Stored records:
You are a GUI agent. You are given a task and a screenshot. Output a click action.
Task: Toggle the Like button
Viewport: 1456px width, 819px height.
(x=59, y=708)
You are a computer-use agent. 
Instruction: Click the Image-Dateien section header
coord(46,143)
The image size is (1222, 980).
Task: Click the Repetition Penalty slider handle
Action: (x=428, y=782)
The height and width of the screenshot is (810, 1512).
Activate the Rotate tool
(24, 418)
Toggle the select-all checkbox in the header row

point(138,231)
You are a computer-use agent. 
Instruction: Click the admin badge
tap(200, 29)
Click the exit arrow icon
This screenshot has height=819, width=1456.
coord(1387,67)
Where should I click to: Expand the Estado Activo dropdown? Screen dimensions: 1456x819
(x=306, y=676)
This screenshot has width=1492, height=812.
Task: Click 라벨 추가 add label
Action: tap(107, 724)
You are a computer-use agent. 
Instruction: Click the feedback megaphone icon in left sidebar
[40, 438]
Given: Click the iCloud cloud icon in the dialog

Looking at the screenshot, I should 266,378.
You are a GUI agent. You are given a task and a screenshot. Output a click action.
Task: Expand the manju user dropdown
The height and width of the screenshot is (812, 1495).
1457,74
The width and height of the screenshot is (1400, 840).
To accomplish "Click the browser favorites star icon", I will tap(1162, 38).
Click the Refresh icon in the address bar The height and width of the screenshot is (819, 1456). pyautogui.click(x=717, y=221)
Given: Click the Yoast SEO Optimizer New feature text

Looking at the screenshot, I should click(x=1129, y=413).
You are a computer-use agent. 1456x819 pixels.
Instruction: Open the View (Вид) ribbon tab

• What needs to be done: Every entry must be given again exactly as it reads.

• Written answer:
You are a GUI agent. You are given a task and a screenshot. Output a click action.
Task: Toggle the Like button
Viewport: 1456px width, 819px height.
(x=59, y=708)
You are a computer-use agent. 
Instruction: Click the Image-Dateien section header
coord(46,143)
The image size is (1222, 980).
Task: Click the Repetition Penalty slider handle
Action: (x=428, y=782)
The height and width of the screenshot is (810, 1512).
Activate the Rotate tool
(24, 418)
Toggle the select-all checkbox in the header row

point(138,231)
You are a computer-use agent. 
Instruction: Click the admin badge
tap(200, 29)
Click the exit arrow icon
This screenshot has height=819, width=1456.
coord(1387,67)
Where should I click to: Expand the Estado Activo dropdown? Screen dimensions: 1456x819
(x=306, y=676)
This screenshot has width=1492, height=812.
Task: Click 라벨 추가 add label
Action: tap(107, 724)
You are a computer-use agent. 
Instruction: Click the feedback megaphone icon in left sidebar
[40, 438]
Given: Click the iCloud cloud icon in the dialog

Looking at the screenshot, I should 266,378.
You are a GUI agent. You are given a task and a screenshot. Output a click action.
Task: Expand the manju user dropdown
The height and width of the screenshot is (812, 1495).
1457,74
The width and height of the screenshot is (1400, 840).
To accomplish "Click the browser favorites star icon", I will tap(1162, 38).
Click the Refresh icon in the address bar The height and width of the screenshot is (819, 1456). pyautogui.click(x=717, y=221)
Given: Click the Yoast SEO Optimizer New feature text

Looking at the screenshot, I should click(x=1129, y=413).
You are a computer-use agent. 1456x819 pixels.
Instruction: Open the View (Вид) ribbon tab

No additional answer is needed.